There are a few mechanistic explanations…

  1. Nuts have an optimal fatty acid profile, with a high concentration of monounsaturated and polyunsaturated fats and a low concentration of saturated fats.
  2. We don’t absorb all the fat in nuts because a portion remains encapsulated within cell walls that are incompletely digested.
  3. Nuts are also rich in protein and fibre, which make them more satiating.

A ton of research shows that eating nuts regularly can improve certain health markers.

Heart health: A daily serving of nuts (28g) was associated with a 19% reduced relative risk of cardiovascular disease. In a trial, a low dose of almonds (10g/day) before breakfast improved participants’ cholesterol levels. (Aune et al. * * 2016)

Longevity and lower risk of cancer: A small handful (28g) per day was associated with a reduced risk of total cancer and all-cause mortality. (Aune et al. 2016)

Improved memory: A trial found that older adults who ate 2 daily handfuls of mixed nuts every day (~60g) improved their performance in memory tests by 16%, compared to the control period without nuts. (Nijssen et al. 2023)

4. Go for ~1 handful of mixed nuts

In studies, doses ranged from 28 to 60 grams of nuts or about 1 to 2 handfuls per day.

Each nut has a special talent! For example, pecans contain the highest amount of phenolic acids, followed by walnuts and almonds. And isoflavones have only been reported in pistachios, while dihydrochalcones are present only in hazelnuts. So eating a variety is the best way to get the most nutrients and polyphenols.
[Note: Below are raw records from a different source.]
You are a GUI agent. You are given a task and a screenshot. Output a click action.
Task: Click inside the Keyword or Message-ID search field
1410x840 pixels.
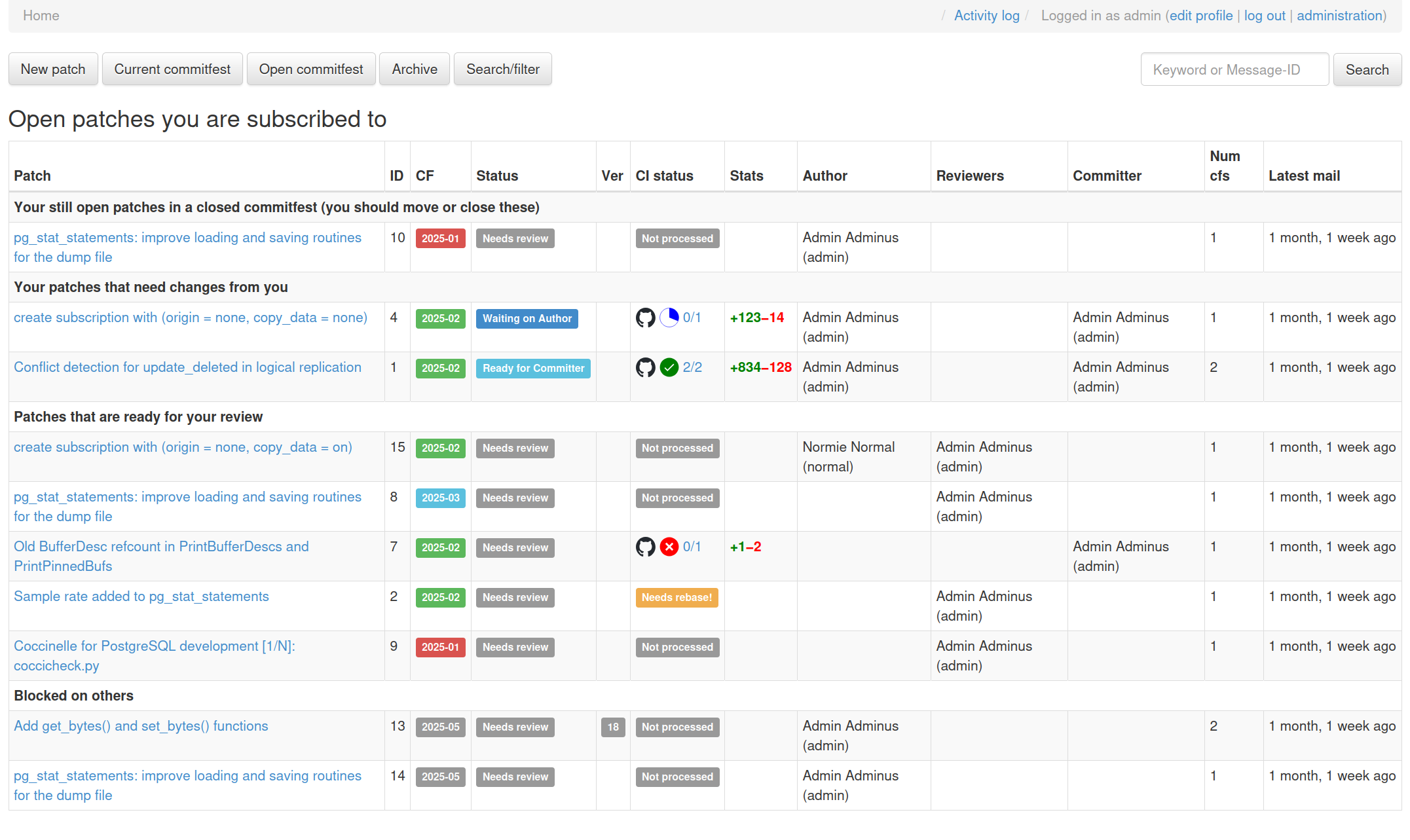(1233, 69)
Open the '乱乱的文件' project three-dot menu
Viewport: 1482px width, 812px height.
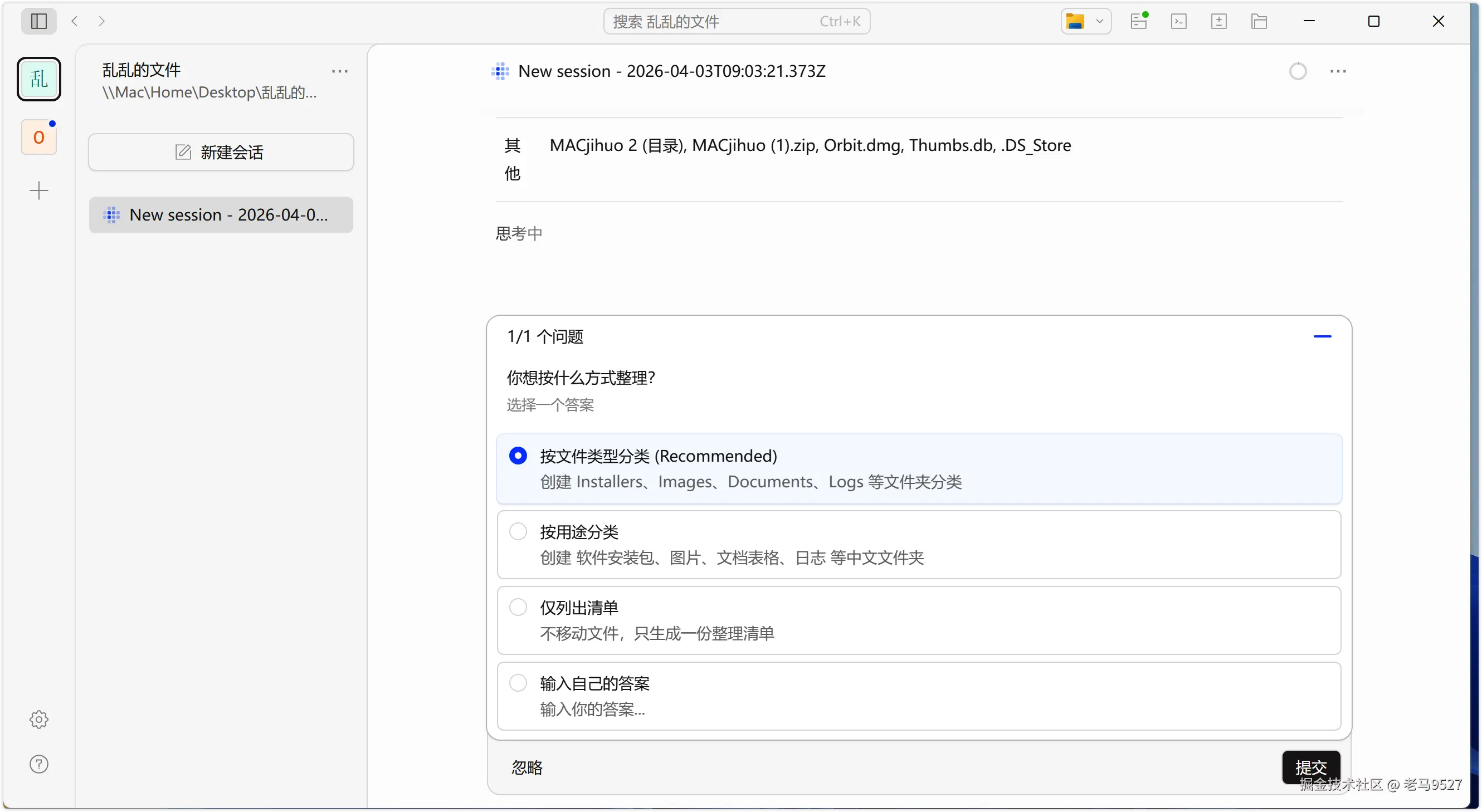tap(339, 71)
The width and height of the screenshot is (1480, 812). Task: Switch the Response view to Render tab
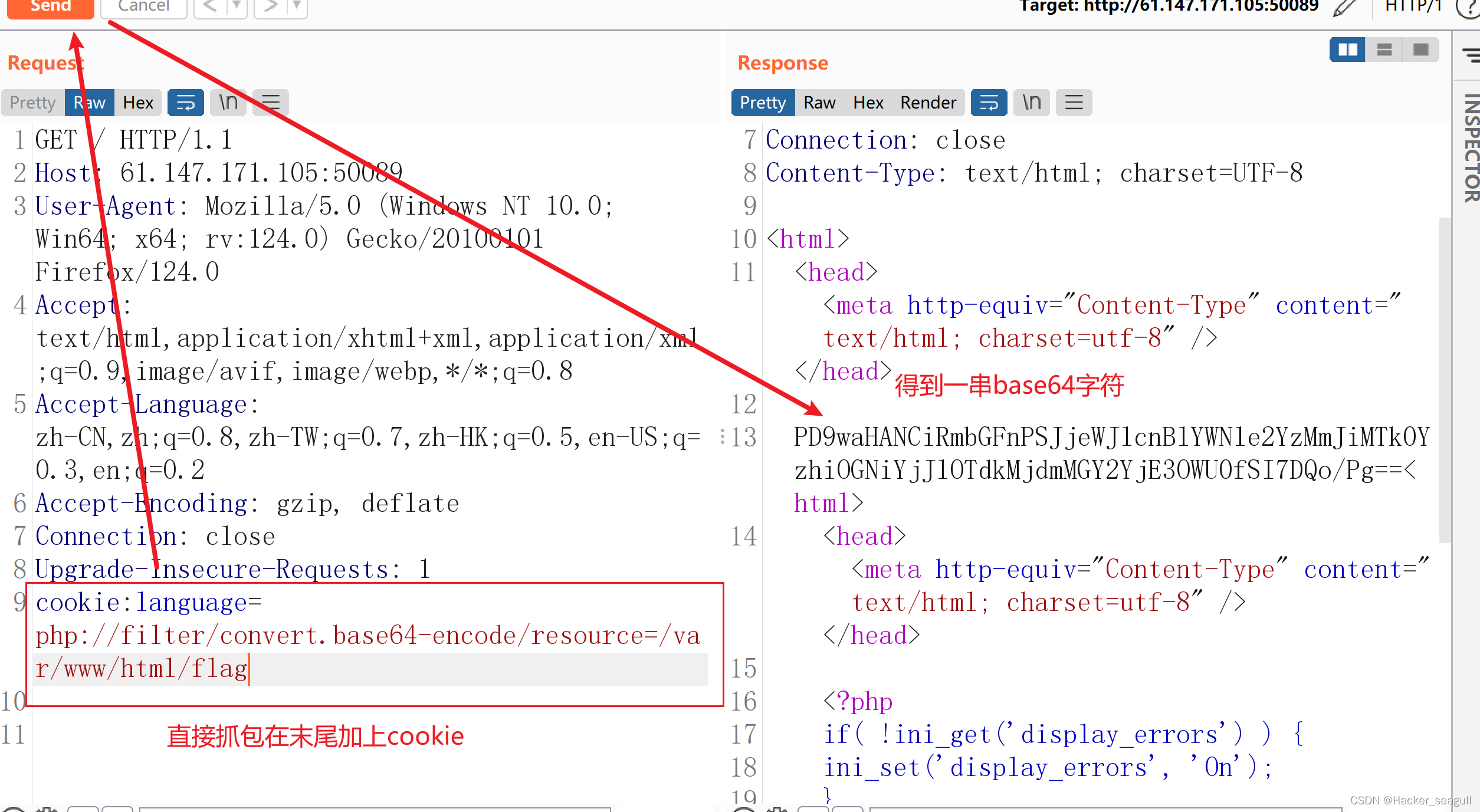(928, 103)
5. They might be what your dish is missing…

Beyond an easy snack, nuts are valuable and versatile ingredients that can add the texture that elevates a meal. We enjoy adding nuts to…

  1. Salads: Add toasted walnuts and hazelnuts to leafy greens or pecans to fruit salads.
  2. Pasta sauces: Blend almonds into a pesto or add chopped walnuts to your bolognese.
  3. Stir-fries: Toss in a handful of cashews or peanuts to add a satisfying crunch.
  4. Roasted veggies: Scatter vegetable tray bakes with crumbled walnuts and fresh herbs.
  5. Snacks with Greek yoghurt, dark chocolate, fruits, vegetables or cheese.